# Aim of the task
Give back every one of the items below word for word, leaving out the pictures.
====== Dataset extract
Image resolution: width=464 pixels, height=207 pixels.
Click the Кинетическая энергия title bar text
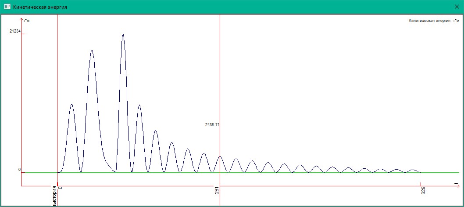[x=40, y=7]
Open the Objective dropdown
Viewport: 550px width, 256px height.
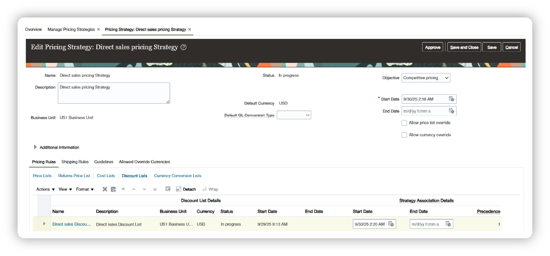[446, 78]
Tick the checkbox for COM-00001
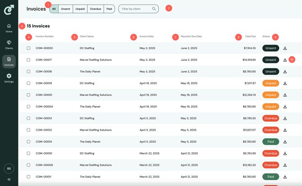This screenshot has height=186, width=302. [x=28, y=95]
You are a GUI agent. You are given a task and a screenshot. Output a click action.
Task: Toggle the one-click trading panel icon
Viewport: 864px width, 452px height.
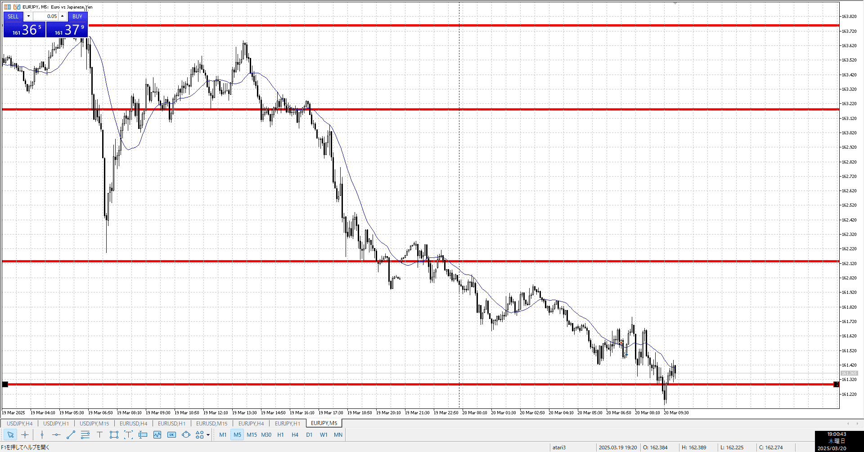tap(17, 7)
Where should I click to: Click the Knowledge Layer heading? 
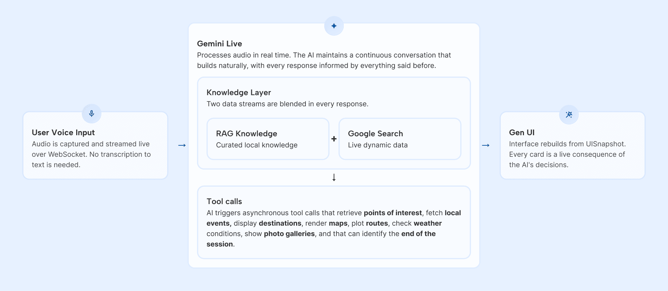tap(239, 92)
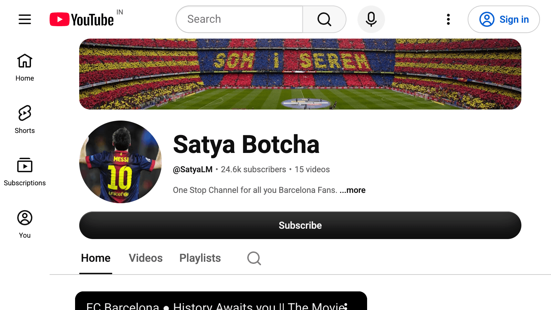Screen dimensions: 551x310
Task: Subscribe to Satya Botcha channel
Action: click(x=300, y=225)
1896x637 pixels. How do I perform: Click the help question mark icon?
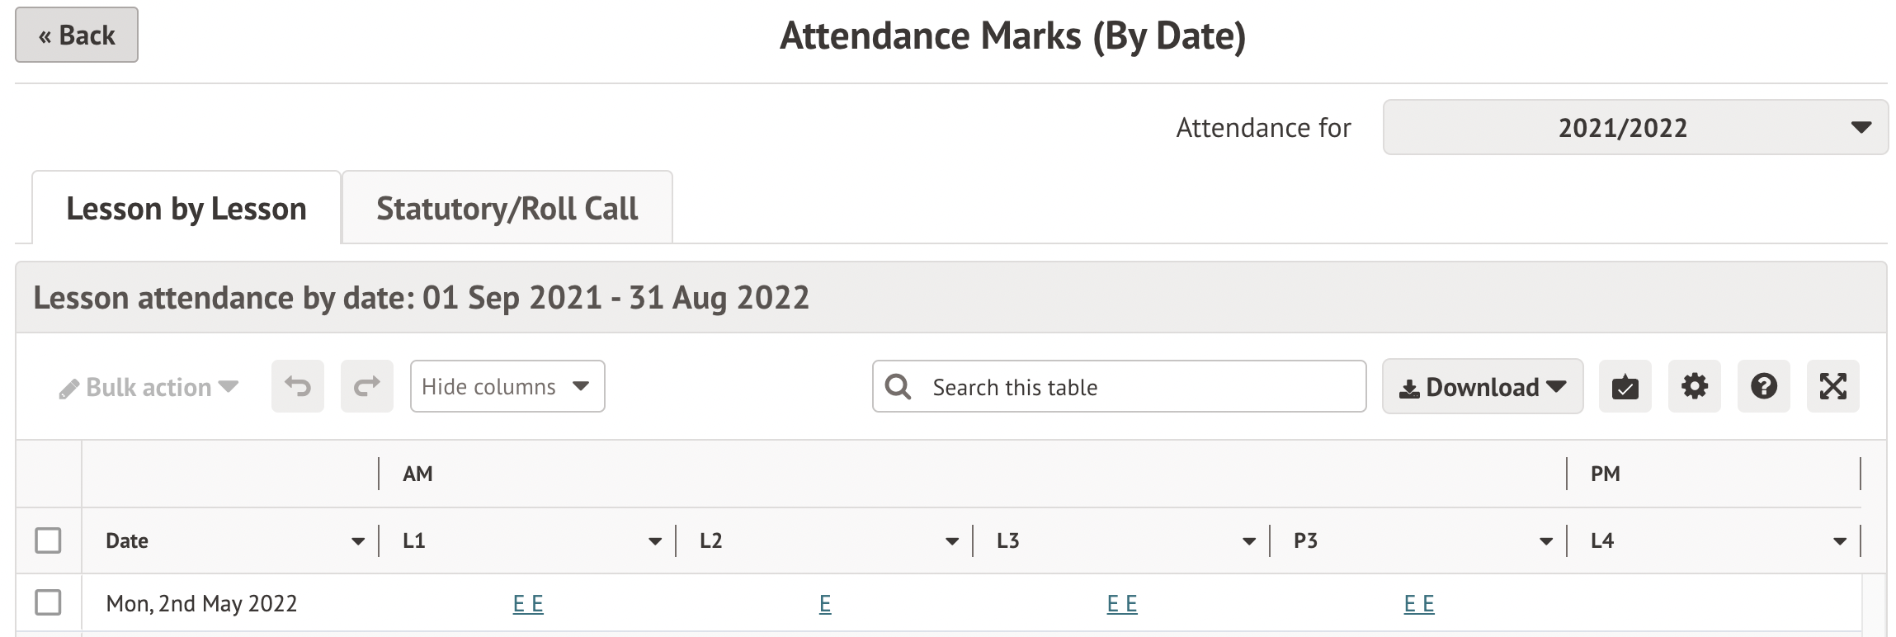pos(1763,386)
============
# Task response
Image resolution: width=464 pixels, height=207 pixels.
Click the Кинетическая энергия title bar text
[x=40, y=7]
Open the Objective dropdown
Viewport: 550px width, 256px height.
[446, 78]
Tick the checkbox for COM-00001
This screenshot has height=186, width=302. [x=28, y=95]
You are a GUI agent. You are given a task and a screenshot. Output a click action.
Task: Toggle the one-click trading panel icon
Viewport: 864px width, 452px height.
tap(17, 7)
Where should I click to: Click the Knowledge Layer heading? 
tap(239, 92)
Screen dimensions: 551x310
Task: Subscribe to Satya Botcha channel
Action: click(x=300, y=225)
1896x637 pixels. How do I perform: Click the help question mark icon?
pos(1763,386)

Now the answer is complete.